Income inequality between Filipino women and men remains—WB study
MANILA, Philippines—Working women in the Philippines earn just 76 percent of what Filipino men do, indicating the still significant room for improvement as far as gender equality in the country is concerned.
This is according to one of the latest reports of the World Bank, which urged developing countries to actively pursue programs that would promote gender equality. The developmental institution believes that promoting equal opportunities for women is a prudent economy policy.
“Gender equality is not only a fundamental right but is also good economics,” Motoo Konishi, country director of the World Bank for the Philippines, said on Thursday, during the launch of the World Bank report titled “Toward Gender Equality in East Asia and the Pacific.”
Konishi said the Philippines has actually been ahead of many developing countries in the area of gender equality, but he pointed to problems that had yet to be addressed. “In many ways, the Philippines is advanced in gender and development, but there are still challenges,” Konishi said.
The report also showed disparity in terms of opportunity to manage enterprises in the country. Only about 30 percent of medium-sized enterprises and 20 percent of large enterprises have female managers. Moreover, nearly 20 percent of Filipino women experience sexual or physical forms of domestic violence.
The World Bank, nonetheless, recognized indicators favorable for women in the Philippines.
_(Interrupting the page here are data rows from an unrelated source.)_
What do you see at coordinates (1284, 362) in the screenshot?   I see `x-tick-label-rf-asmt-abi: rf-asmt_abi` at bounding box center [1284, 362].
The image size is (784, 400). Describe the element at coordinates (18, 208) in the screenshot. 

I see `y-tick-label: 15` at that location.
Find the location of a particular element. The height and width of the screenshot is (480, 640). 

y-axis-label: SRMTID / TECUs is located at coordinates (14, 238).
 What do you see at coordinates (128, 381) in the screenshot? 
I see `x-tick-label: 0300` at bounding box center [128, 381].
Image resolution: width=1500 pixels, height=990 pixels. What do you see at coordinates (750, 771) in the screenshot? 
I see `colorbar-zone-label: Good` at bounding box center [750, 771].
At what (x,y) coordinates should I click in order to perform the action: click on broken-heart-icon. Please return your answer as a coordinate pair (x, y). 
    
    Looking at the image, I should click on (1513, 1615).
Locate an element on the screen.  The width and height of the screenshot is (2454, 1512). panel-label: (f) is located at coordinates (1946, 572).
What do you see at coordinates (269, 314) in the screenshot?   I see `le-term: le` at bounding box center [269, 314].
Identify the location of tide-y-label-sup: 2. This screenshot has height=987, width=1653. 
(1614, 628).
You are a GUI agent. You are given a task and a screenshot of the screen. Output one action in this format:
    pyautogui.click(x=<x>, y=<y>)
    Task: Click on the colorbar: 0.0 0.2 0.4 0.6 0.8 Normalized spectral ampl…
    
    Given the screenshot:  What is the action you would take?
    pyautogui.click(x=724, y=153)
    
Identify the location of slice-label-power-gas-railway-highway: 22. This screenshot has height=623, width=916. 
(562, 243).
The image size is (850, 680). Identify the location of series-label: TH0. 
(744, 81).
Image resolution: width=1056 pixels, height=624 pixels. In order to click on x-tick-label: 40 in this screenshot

One is the accessibility of education, with school participation having a little over 50 percent accounted for by women.
The World Bank said pursuing gender equality would help develop economies further boost productivity.
“If societies in East Asia and Pacific were to allocate resources on the basis of people’s skills and abilities, rather than by their gender, per worker productivity could increase by as much as 7 to 18 percent, with important implication for growth and poverty reduction,” the World Bank’s report said.
“Promoting gender equality in access to resources, economic opportunity and voice would also be an investment in the next generation,” the World Bank added.
World Bank said that many developing countries in East Asia and the Pacific have continued to experience significant problems on gender. Some of these include unequal access to work opportunities, maternal deaths and domestic violence.
Konishi said governments should reform existing policies to make them gender-neutral. He said economic development of countries alone would not automatically address gender inequality.
“Unless you change policies, gender imbalance cannot change. Growth path will not change the gender gap,” Konishi said.